While most people come across algorithms every day, not that many can claim that they really understand how AI actually works. A new tool unveiled by Google, however, hopes to help common humans grasp the complexities of machine learning.
Dubbed "Explainable AI", the feature promises to do exactly what its name describes: to explain to users how and why a machine-learning model reaches its conclusions.
To do so, the explanation tool will quantify how much each feature in the dataset contributed to the outcome of the algorithm. Each data factor will have a score reflecting how much it influenced the machine-learning model.
Users can pull out that score to understand why a given algorithm reached a particular decision. For example, in the case of a model that decides whether or not to approve someone for a loan, Explainable AI will show account balance and credit score as the most decisive data.
Introducing the new feature at Google's Next event in London, the CEO of Google Cloud, Thomas Kurian, said: "If you're using AI for credit scoring, you want to be able to understand why the model rejected a particular model and accepted another one."
"Explainable AI allows you, as a customer, who is using AI in an enterprise business process, to understand why the AI infrastructure generated a particular outcome," he said.
The explaining tool can now be used for machine-learning models hosted on Google's AutoML Tables and Cloud AI Platform Prediction.
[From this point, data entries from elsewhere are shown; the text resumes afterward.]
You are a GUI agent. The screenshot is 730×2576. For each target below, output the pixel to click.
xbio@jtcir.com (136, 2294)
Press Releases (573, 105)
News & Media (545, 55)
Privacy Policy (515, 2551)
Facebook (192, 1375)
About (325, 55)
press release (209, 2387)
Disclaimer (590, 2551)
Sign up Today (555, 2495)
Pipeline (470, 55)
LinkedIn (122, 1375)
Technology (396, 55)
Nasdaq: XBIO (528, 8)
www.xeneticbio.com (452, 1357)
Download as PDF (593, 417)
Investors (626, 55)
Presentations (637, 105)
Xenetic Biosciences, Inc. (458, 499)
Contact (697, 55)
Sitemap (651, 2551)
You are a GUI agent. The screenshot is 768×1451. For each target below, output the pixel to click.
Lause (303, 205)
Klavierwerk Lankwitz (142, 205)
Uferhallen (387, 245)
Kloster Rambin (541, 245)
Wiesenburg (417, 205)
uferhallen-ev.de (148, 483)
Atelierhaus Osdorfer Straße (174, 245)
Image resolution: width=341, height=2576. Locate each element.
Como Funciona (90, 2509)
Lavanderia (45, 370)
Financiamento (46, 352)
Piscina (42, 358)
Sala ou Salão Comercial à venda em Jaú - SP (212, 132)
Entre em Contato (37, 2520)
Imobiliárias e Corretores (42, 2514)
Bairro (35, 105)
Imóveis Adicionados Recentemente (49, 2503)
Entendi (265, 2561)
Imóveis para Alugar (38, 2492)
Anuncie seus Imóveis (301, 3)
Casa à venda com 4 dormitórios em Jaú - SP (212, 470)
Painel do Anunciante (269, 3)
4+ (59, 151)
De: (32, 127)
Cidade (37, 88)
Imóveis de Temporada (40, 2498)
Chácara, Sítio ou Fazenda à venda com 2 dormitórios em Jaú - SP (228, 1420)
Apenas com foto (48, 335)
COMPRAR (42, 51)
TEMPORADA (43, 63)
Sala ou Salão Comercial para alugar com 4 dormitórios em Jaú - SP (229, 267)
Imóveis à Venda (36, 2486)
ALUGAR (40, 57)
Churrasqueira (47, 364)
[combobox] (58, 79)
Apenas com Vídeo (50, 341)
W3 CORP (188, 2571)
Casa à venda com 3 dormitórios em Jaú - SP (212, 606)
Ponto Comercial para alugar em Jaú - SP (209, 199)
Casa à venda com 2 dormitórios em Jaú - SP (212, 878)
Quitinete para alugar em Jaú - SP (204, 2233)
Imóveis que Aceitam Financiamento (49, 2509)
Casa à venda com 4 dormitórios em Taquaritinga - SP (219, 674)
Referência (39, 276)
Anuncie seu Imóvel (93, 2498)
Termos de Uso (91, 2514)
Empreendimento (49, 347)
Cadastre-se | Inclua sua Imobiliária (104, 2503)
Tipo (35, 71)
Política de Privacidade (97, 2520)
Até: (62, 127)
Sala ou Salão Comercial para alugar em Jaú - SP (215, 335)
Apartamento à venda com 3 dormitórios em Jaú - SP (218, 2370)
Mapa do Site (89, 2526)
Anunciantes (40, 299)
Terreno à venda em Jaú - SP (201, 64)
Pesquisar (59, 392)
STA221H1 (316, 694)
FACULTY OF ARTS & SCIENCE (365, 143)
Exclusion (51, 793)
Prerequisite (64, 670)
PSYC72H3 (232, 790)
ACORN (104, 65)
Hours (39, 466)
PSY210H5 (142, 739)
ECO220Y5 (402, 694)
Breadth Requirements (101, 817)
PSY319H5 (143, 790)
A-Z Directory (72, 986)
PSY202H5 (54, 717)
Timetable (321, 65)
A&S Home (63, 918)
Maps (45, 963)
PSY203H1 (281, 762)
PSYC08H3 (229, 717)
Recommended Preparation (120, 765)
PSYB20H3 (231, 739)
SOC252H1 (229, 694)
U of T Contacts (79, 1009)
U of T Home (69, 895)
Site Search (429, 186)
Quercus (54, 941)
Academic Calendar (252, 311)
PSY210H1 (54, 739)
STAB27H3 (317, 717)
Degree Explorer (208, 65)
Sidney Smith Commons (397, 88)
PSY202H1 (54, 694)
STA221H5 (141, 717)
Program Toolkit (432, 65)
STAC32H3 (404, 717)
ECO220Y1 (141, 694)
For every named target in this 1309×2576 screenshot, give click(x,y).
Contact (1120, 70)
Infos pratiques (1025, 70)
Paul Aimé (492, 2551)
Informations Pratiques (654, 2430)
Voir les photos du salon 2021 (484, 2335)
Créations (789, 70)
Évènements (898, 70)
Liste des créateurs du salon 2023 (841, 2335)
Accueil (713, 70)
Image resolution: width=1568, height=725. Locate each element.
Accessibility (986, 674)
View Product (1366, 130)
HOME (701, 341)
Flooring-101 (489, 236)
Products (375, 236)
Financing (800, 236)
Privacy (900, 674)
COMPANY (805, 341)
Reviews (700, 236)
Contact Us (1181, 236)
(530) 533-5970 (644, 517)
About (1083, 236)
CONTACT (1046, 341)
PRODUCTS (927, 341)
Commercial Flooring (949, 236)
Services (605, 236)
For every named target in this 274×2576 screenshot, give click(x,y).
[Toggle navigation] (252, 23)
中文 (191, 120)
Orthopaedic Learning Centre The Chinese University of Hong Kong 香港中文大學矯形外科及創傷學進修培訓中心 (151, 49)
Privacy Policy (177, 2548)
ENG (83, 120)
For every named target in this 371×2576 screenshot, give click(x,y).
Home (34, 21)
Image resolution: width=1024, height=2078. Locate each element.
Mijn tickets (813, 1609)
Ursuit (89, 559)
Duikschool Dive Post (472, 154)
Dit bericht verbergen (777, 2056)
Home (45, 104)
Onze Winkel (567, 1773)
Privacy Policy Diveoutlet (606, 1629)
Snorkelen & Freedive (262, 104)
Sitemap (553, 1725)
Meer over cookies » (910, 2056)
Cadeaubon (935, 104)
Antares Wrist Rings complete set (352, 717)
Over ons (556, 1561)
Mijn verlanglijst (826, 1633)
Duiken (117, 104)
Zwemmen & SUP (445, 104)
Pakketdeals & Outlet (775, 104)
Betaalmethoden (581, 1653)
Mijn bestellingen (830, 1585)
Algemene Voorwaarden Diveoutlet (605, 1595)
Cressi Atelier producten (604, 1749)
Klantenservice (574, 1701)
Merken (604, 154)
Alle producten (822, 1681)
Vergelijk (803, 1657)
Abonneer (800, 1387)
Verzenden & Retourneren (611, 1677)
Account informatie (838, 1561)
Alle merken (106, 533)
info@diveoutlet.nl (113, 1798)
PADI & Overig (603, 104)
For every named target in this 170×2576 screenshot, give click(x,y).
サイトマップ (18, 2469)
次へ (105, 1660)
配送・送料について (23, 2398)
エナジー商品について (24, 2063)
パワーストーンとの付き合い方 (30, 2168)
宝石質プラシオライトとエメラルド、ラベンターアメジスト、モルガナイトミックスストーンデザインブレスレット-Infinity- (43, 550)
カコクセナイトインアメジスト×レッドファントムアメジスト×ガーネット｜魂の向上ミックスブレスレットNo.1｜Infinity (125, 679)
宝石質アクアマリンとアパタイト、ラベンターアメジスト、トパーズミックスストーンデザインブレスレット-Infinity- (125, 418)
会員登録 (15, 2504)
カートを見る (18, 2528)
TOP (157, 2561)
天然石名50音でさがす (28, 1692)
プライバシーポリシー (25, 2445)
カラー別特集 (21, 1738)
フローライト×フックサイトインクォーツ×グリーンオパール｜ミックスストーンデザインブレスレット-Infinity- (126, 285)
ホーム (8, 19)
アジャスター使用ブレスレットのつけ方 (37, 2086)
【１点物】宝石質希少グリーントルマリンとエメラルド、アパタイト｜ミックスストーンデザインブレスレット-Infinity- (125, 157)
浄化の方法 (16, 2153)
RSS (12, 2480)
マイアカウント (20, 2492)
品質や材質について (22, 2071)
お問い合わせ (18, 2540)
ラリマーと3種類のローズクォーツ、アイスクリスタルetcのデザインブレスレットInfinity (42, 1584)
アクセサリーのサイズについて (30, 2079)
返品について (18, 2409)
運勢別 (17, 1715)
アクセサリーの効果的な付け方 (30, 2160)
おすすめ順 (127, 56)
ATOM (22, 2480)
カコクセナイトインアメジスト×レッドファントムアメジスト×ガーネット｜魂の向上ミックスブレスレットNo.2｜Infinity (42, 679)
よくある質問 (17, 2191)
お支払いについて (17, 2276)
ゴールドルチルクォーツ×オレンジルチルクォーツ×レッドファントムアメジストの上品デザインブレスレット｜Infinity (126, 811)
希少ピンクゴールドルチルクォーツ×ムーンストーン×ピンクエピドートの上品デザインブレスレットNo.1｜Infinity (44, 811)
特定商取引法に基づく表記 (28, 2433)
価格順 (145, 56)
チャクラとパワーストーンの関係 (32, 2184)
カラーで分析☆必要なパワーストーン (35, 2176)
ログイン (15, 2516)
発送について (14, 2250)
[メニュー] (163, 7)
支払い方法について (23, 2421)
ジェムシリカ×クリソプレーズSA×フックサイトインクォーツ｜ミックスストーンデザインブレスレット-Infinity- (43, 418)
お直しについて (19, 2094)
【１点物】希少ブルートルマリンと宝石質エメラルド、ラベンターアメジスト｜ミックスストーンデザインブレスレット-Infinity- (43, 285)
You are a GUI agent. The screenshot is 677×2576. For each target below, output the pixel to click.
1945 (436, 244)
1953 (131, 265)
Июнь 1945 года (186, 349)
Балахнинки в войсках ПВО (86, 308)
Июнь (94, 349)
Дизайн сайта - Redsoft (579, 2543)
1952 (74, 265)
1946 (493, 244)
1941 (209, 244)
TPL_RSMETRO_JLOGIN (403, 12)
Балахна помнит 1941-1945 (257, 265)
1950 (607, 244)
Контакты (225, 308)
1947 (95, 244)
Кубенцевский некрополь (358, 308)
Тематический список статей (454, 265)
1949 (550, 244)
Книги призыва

Google had previously taken steps to make algorithms more transparent. Last year, it launched the What-If Tool for developers to visualize and probe datasets when working on the company's AI platform.
By quantifying data factors, Explainable AI unlocks further insights, as well as making those insights readable for more users.
"You can pair AI Explanations with our What-If tool to get a complete picture of your model's behavior," said Tracy Frey, director of strategy at Google Cloud.
In some fields, like healthcare, improving the transparency of AI would be particularly useful.
In the case of an algorithm programmed to diagnose certain illnesses, for example, it would let physicians visualize the symptoms picked up by the model to make its decision, and verify that those symptoms are not false positives or signs of different ailments.
The company also announced that it is launching a new concept of what it calls "model cards" – short documents that provide snap information about particular algorithms.
The documents are essentially an ID card for machine learning, including practical details about a model's performance and limitations.
According to the company, this will "help developers make better decisions about what models to use for what purpose and how to deploy them responsibly."
Users can read about the model's outputs. performance, and limitations. For example, the face detection model card explains that the algorithm might be limited by the face's size, orientation or poor lighting.
The new tools and features announced today are part of Google's attempts to prove that it is sticking to its AI principles, which call for more transparency in developing the technology.
Earlier this year, the company dissolved its one-week-old AI ethics board, which was created to monitor its use of artificial intelligence.